[edit]
On the Consistency of Multi-Label Learning
Proceedings of the 24th Annual Conference on Learning Theory, PMLR 19:341-358, 2011.
Abstract
Multi-label learning has attracted much attention during the past few years. Many multi-label learning approaches have been developed, mostly working with surrogate loss functions since multi-label loss functions are usually difficult to optimize directly owing to non-convexity and discontinuity. Though these approaches are effective, to the best of our knowledge, there is no theoretical result on the convergence of risk of the learned functions to the Bayes risk. In this paper, focusing on two well-known multi-label loss functions, i.e., ranking loss and hamming loss, we prove a necessary and sufficient condition for the consistency of multi-label learning based on surrogate loss functions.
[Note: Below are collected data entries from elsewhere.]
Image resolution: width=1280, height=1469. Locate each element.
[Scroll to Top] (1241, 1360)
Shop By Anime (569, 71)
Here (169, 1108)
Our results disclose that, surprisingly, none convex surrogate loss is consistent with the ranking loss. Inspired by the finding, we introduce the partial ranking loss, with which some surrogate functions are consistent. For hamming loss, we show that some recent multi-label learning approaches are inconsistent even for deterministic multi-label classification, and give a surrogate loss function which is consistent for the deterministic case. Finally, we discuss on the consistency of learning approaches which address multi-label learning by decomposing into a set of binary classification problems.